One of the main topics of conversation this year at WEF is how to create a generation of global problem solvers that can use technology to solve the world's greatest challenges. In a blog post, Robbins discussed the obligation that he and his peers have to improve the state of the world. His blog actually links to another post by Cisco's SVP of Corporate Affairs Tae Yoo on detailing the importance of global problem solvers.

One of the interesting facts in Robbins' post is that, according to Cisco's 2016 Annual Security Report, only 45% of businesses reported that they are confident in their ability to determine the scope of an attack and remediate the damage. In practicality, I think most companies over-estimate their security skills, and the actual number is more likely in the 25% range. To help fill the void in the security industry, Cisco announced a new $10 million Global Security Scholarship to help educate and train individuals to have the necessary skills required to combat modern security threats.
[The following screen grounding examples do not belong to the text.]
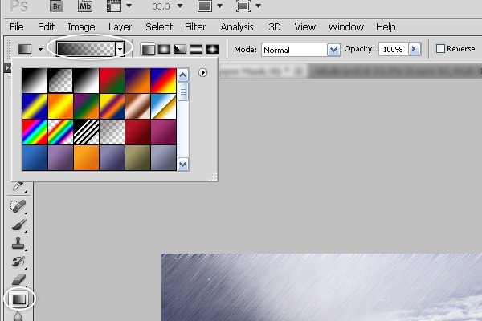482x321 pixels.
Task: Open the Filter menu
Action: (x=195, y=26)
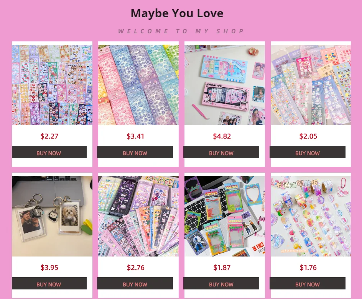Click BUY NOW under the $2.76 item
Viewport: 362px width, 299px height.
point(135,283)
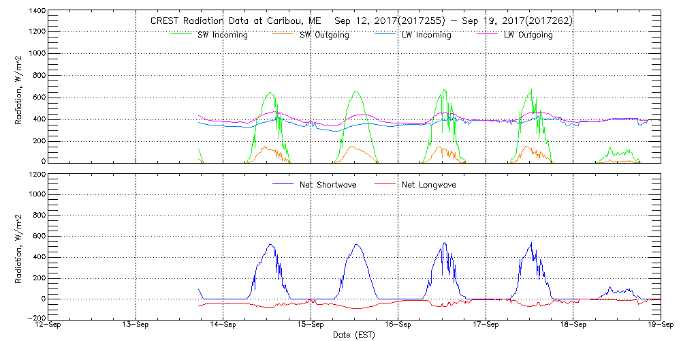Click the 13-Sep date tick label
The height and width of the screenshot is (341, 681).
coord(136,325)
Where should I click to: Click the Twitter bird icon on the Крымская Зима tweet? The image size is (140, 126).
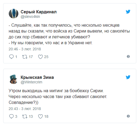coord(128,77)
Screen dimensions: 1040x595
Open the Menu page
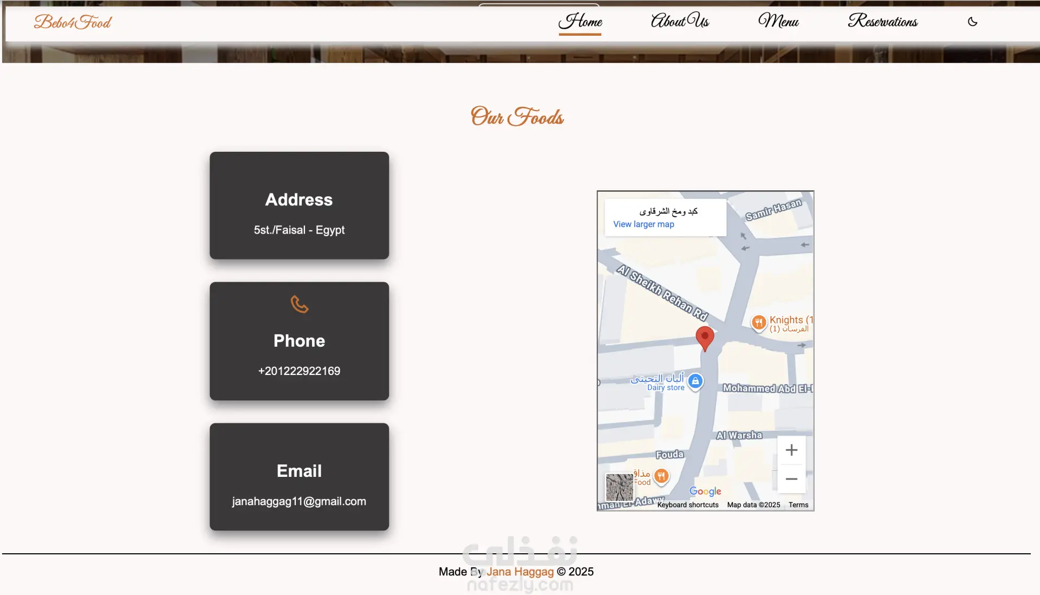click(x=778, y=22)
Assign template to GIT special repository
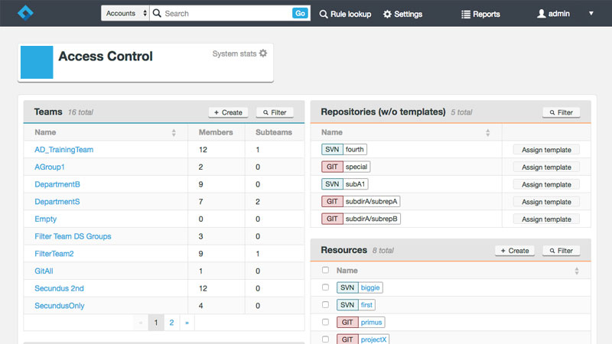 (546, 167)
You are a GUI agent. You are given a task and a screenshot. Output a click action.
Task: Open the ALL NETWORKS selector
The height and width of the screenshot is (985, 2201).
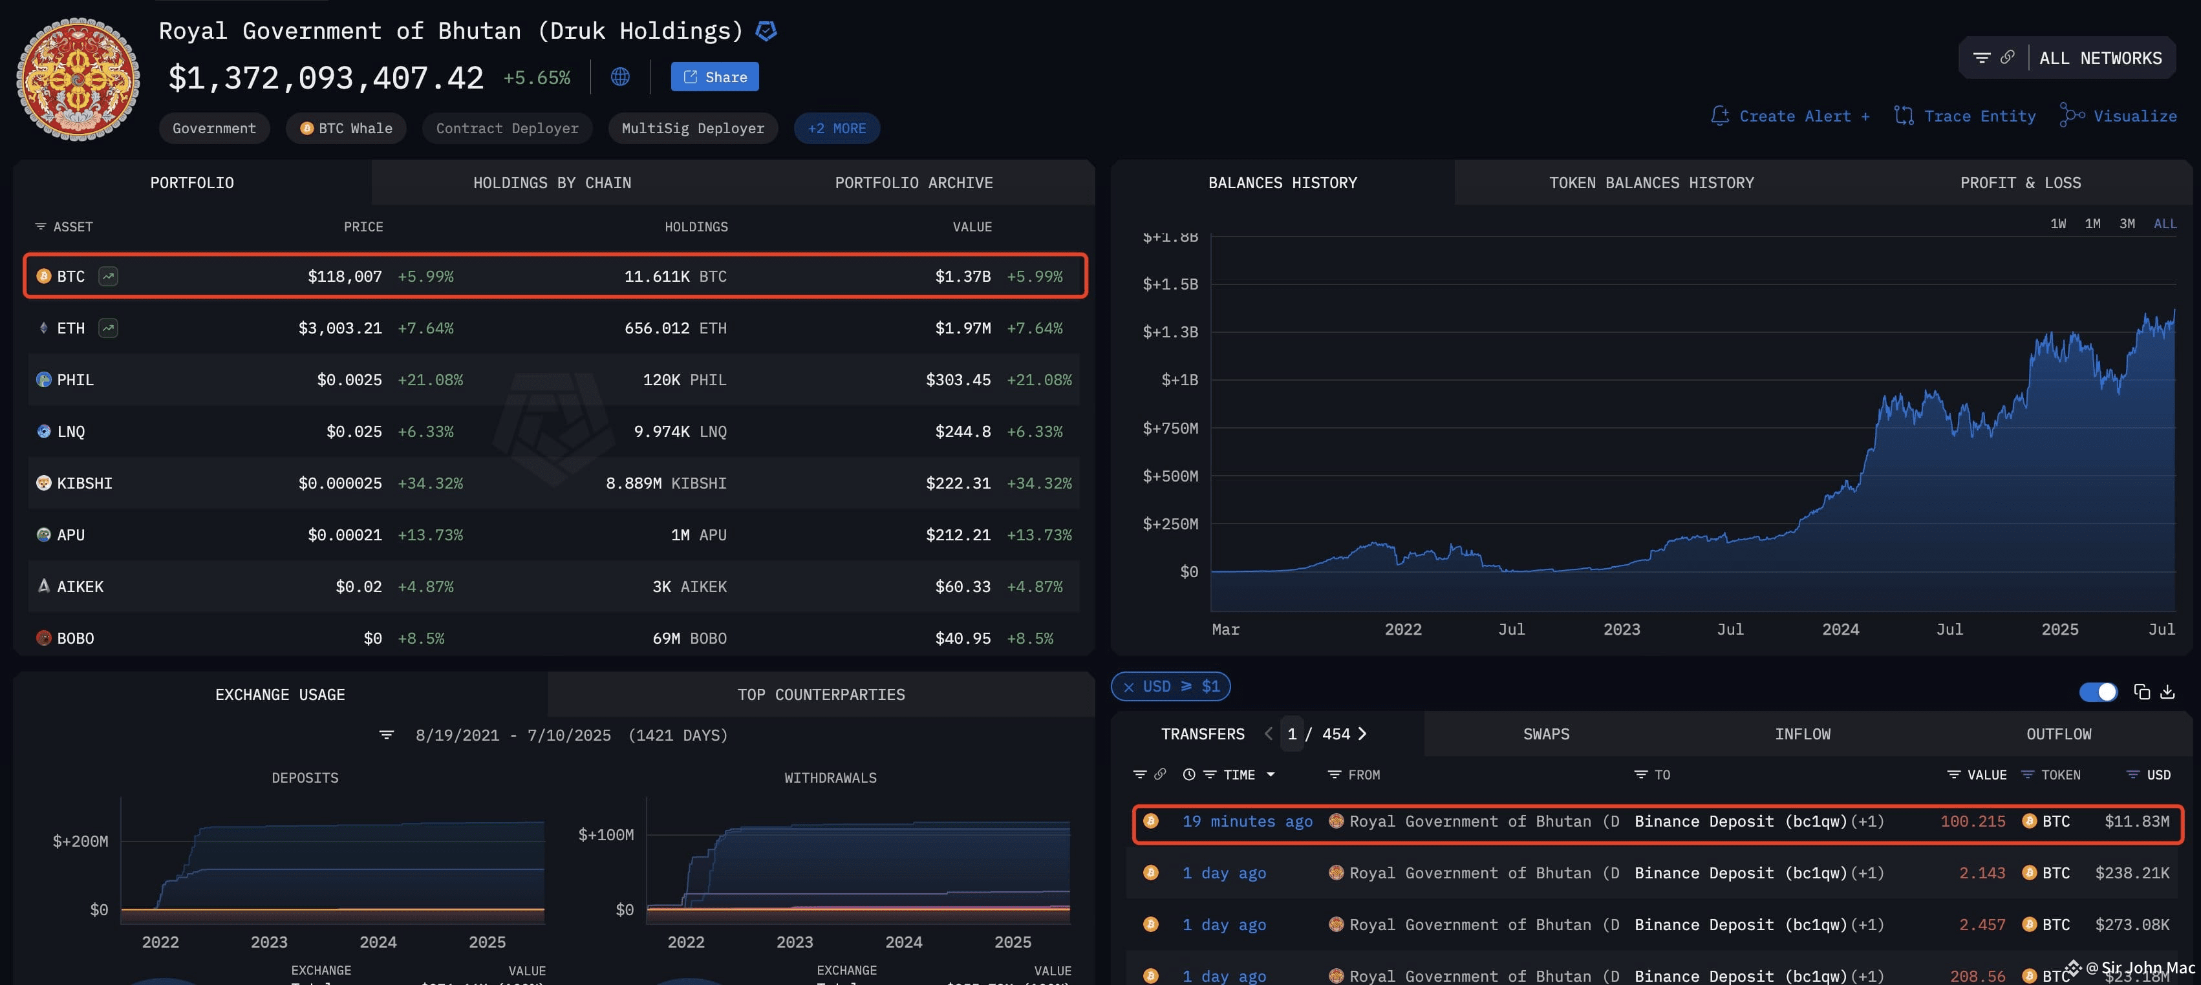coord(2100,58)
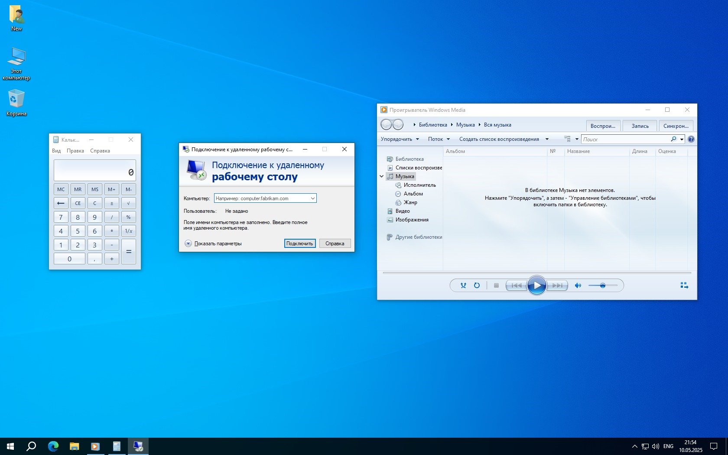Open the Вид menu in Calculator
This screenshot has height=455, width=728.
pos(56,151)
Also, Cisco has added courses to its Networking Academy to train more global problem solvers. The Networking Academy program teaches students the skills required to design, build, manage, and secure networks. The courses range from entry-level network fundamentals to high-level certified Cisco engineers. There are currently over 9,000 Cisco Academies in over 170 countries.

Since its inception, Networking Academy has had over 5.5 million students, with almost 70% obtaining a new or better job with increased responsibilities and/or higher salary. In total, 1.3 million students have been employed in the past 10 years as a result of Networking Academy. One of Chambers' beliefs is that the two great equalizers in life are the Internet and education. Obviously, Cisco did its part in making the Internet what it is today, and Networking Academies educate people all over the globe.

Networking Academy now contains a number of courses and programs to create more individuals that are looking to solve problems that can improve their lives and others. Some of the new courses include:

  • Be Your Own Boss is an 8-module course on how to run a successful business to become a “technopreneur” (technology entrepreneur). In addition to developing business plans and the basics of running a business, the course teaches how to research markets, test ideas, and develop business relationships.
  • The Entrepreneurship course is a class comprised of interactive online case studies to build financial and business skills to leverage the technology skills learned in other courses. The course actually gives practical examples of businesses to start, such as an Internet café, consulting services, and how to enable e-business and outsourcing services. Starting a business can be intimidating, so the class also focuses on building self-confidence and how to charge for expertise. Given the high unemployment rate with the younger generation ($74 million, according to the International Labor Organization), starting a company might be the shortest, most successful route to employment.
  • Introduction to the Internet of Everything is an overview of the concepts and challenges to IoE. The course covers all aspects of IoE, including the interconnection of people, process, data, and analytics that comprise IoE. In addition to technology, the class also covers how to evaluate business processes to apply to IoE, as well as security concerns.

In addition to the classes, Networking Academy has sponsored a number of IoE hackathons to stimulate ideas and allow aspiring entrepreneurs test ideas. One of the recent winners developed something called a “Handisco” stick, a smart, interactive cane that analyzes the surrounding area in real time and provides feedback to a visually impaired person vocally. The product uses GPS, GSM, Bluetooth, and an obstacle detector, so there is no requirement for the city to install beacons or other sensors. Handisco is a great example of technology being used to solve big social problems.

Earlier in my post, I referred to Yoo's post on the World Economic Forum site challenging the industry to develop more global problem solvers. Innovations like Handisco, created by individuals who want to change the world, are what will accomplish this. This has been part of Cisco's mission for decades, and Networking Academy can certainly help, but this should be the mission for the entire technology industry.